━━━━━ Metin ━━━━━
|
|
................... |
|
................... |
ÇERKESLERDE ÖLÜLERİN
KUTSALLIĞI VE CENAZE TÖRENLERİ |
Aydın O. Erkan
Tarih Boyunca Kafkasya Sayfa:30 İstanbul,1999 Çiviyazıları |
|
|
................... |
|
................... |
Giorgio İnteriano adındaki gezginin kitabı "La Vita et sito de
Zichi, Chiamati Circassi, Historia Notable" (Çerkeslerin Örf,
Adetleri ve Tarihleri) adını taşır. Bu eserinde yazar, yabancılar
tarafından Çerkeslere Zikhi dendiğini, fakat onların kendilerine
Adige dediklerini belirtir. Ayrıca bir Adige soylusunun cenaze
törenine tanık olduğunu da nakleder:
"(...) Adige soylusu ölünce köy meydanında ağaçtan yüksek bir
platform inşa edildi. Sonra iç organları çıkarılan ölünün naaşı en
iyi giysileri içinde, çömelmiş olarak platformun üzerine
yerleştirildi. Ölenin karısı da cesedin karşısına konan bir
sandalye üzerine oturtuldu. Sabit bir durumda cesedin yüzüne
bakmak zorunda olan kadının ağlaması yasaktı. Zira Adige
kadınlarının özellikle savaşta ölen kocalarına ağlamaları çok ayıp
sayılırdı. Bu şekilde hazırlanan katafalk sekiz gün süreyle halkın
ziyaretine açık tutuldu. Bu süre boyunca ölünün akraba, dost ve
bağlıları, yanlarında getirdikleri çeşitli gümüş kapları, ok ve
yayları, yelpaze ve daha başka armağanları ölünün yanına bırakarak
ona bağlılıklarını ve saygılarını gösterirler.
Bu ziyaretler devam ederken, bir ağaç kesilerek tabut yapıldı.
Tabut içine hem cesedi hem de eşyaları alacak büyüklükteydi. Sekiz
günlük ziyaret süresi dolunca naaş ve armağan olarak getirilen
eşyalar tabuta yerleştirildi ve cenaze, halkın katıldığı bir
törenle gömüleceği yere götürüldü. Orada, toprak kazılmadan taştan
örülmüş bir zemin üzerine kondu ve çevreden taşınan toprak tabutun
üzerine yığılarak bir höyük oluşturuldu. Bu höyük mezarın
yüksekliği ölenin önemine göre değişir."
Hemen hemen bütün vahşi kavimlerde ölülere, gelişmiş ülkelerden
çok daha fazla saygı duyulması son derece müstesna bir olaydır.
Bizler, en saygı duyulan adamların anısına hakaret edilmesine ve
ölülerin otopsi odalarında kesilip biçilmesine aldırmazken, bir
cesedin parçalanacağı ya da bir mezarın yıkılacağı düşüncesi
barbar insanların dehşete kapılmasına neden olmaktadır.
Cezayir'deki Araplar ve Kabyllerin savaş alanında kalan ölülerini
kurtarmak için en büyük fedakârlıkları yaparak her türlü tehlikeyi
göze aldıkları bilinmektedir. Aynı şekilde Müslüman, Hıristiyan ve
hatta din hakkında ancak çok az şey bilen Kafkas kavimleri
arasında da bu davranış çok daha şiddetli bir şekilde hakimdir.
━━━━━ Listelenen Kayıtlar ━━━━━
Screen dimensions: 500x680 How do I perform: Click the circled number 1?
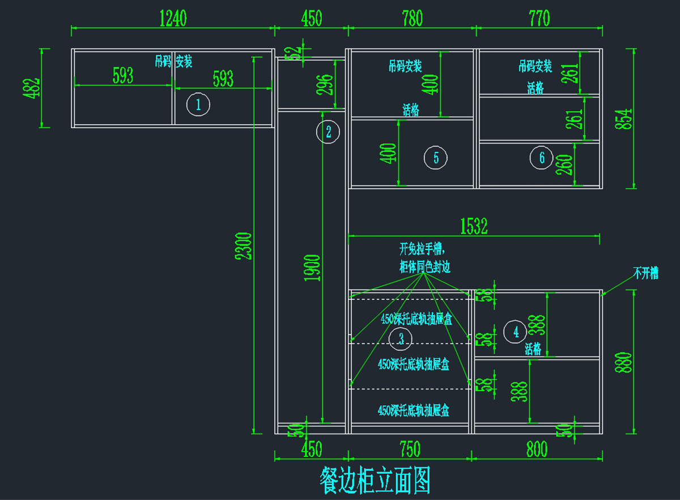point(198,104)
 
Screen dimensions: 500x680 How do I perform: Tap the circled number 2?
point(328,132)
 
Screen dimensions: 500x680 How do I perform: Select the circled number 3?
point(401,339)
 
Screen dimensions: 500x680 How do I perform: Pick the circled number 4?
point(516,332)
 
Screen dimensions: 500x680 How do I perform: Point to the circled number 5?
point(436,158)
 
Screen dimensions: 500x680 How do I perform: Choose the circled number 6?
point(542,158)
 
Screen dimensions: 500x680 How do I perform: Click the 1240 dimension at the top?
point(173,18)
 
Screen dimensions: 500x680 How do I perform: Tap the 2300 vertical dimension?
point(245,245)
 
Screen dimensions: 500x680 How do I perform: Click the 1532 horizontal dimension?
point(474,227)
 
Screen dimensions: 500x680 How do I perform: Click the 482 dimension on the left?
point(32,88)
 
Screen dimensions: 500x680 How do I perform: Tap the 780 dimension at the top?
point(411,18)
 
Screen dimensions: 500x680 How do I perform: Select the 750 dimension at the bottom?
point(410,450)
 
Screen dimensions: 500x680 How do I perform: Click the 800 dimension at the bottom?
point(536,450)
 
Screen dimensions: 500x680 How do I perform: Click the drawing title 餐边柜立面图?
point(375,481)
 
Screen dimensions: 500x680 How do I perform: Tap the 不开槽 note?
point(645,273)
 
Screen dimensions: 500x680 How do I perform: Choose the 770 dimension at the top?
point(539,18)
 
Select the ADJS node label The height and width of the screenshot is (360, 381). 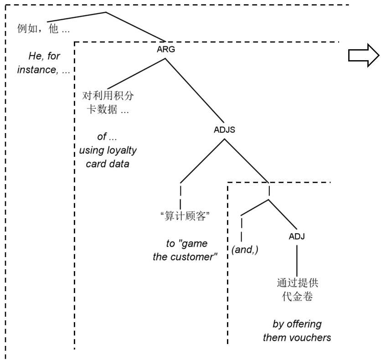224,129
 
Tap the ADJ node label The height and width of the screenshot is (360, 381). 297,237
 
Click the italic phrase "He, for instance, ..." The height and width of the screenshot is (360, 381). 45,64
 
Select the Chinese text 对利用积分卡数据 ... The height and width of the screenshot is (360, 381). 108,103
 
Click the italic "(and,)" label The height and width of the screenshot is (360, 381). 245,250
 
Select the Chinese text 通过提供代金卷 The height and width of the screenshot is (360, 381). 297,290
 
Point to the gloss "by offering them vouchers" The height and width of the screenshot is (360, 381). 297,331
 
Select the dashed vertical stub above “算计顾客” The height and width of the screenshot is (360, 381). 181,196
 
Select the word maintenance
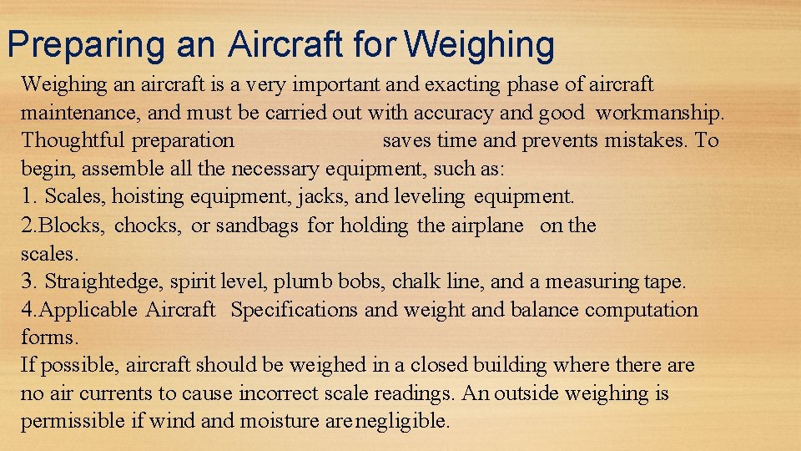[79, 112]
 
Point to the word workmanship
[661, 112]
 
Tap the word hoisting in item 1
[148, 197]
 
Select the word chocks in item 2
[147, 226]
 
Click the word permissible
[73, 421]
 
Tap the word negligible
[403, 421]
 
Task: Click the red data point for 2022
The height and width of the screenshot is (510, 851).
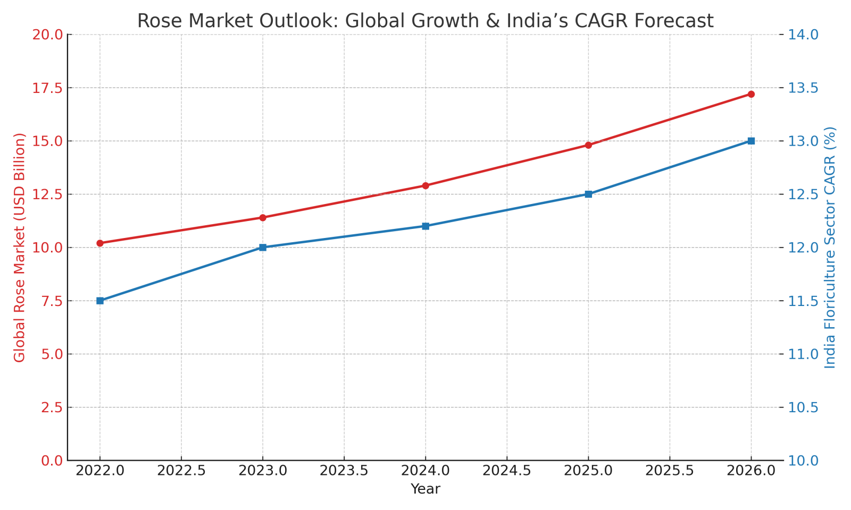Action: coord(100,243)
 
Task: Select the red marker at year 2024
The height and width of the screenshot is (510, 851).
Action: coord(426,185)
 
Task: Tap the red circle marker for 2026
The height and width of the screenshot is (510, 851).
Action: coord(751,94)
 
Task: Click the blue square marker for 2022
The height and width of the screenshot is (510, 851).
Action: coord(100,301)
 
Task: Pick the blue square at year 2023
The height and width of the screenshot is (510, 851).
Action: coord(263,248)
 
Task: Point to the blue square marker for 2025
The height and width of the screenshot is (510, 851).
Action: coord(588,194)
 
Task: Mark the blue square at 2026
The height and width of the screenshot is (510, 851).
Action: coord(751,141)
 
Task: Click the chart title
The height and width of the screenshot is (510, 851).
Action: coord(425,21)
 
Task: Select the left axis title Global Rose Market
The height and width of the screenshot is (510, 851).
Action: coord(20,248)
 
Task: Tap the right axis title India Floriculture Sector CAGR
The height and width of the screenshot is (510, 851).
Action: coord(830,248)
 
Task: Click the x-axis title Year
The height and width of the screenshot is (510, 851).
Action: coord(425,489)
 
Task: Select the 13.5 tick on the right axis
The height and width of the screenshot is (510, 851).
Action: coord(804,88)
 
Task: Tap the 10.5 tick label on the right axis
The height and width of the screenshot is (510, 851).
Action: coord(804,407)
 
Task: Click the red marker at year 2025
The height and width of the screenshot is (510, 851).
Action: coord(588,145)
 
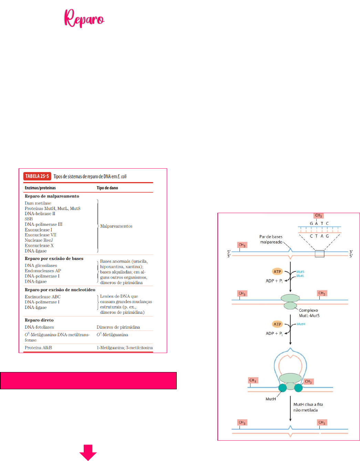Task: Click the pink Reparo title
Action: click(x=84, y=18)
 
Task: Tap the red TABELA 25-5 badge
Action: click(x=37, y=176)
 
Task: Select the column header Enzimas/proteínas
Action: click(x=40, y=188)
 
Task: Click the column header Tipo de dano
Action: click(x=107, y=188)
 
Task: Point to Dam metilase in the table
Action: click(x=38, y=203)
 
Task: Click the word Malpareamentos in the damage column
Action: click(x=116, y=226)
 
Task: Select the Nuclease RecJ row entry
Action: click(x=39, y=240)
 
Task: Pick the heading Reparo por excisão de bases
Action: click(x=54, y=259)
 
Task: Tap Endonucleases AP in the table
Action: click(x=43, y=271)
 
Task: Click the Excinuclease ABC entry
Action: click(x=42, y=297)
━━━━━
◆ Yönerge ve Koşullar: Çerkes cenaze törenleri metninin "Tabut içine hem" sözlerinin bulunduğu yerden başlayan ve "kapılmasına neden olmaktadır." sözlerinden sonra biten kısmını değiştirmeden yazın. Listedeki kayıtlar başka bir kaynaktan alınmıştır.

◆ Görev Sonucu:
Tabut içine hem cesedi hem de eşyaları alacak büyüklükteydi. Sekiz
günlük ziyaret süresi dolunca naaş ve armağan olarak getirilen
eşyalar tabuta yerleştirildi ve cenaze, halkın katıldığı bir
törenle gömüleceği yere götürüldü. Orada, toprak kazılmadan taştan
örülmüş bir zemin üzerine kondu ve çevreden taşınan toprak tabutun
üzerine yığılarak bir höyük oluşturuldu. Bu höyük mezarın
yüksekliği ölenin önemine göre değişir."
Hemen hemen bütün vahşi kavimlerde ölülere, gelişmiş ülkelerden
çok daha fazla saygı duyulması son derece müstesna bir olaydır.
Bizler, en saygı duyulan adamların anısına hakaret edilmesine ve
ölülerin otopsi odalarında kesilip biçilmesine aldırmazken, bir
cesedin parçalanacağı ya da bir mezarın yıkılacağı düşüncesi
barbar insanların dehşete kapılmasına neden olmaktadır.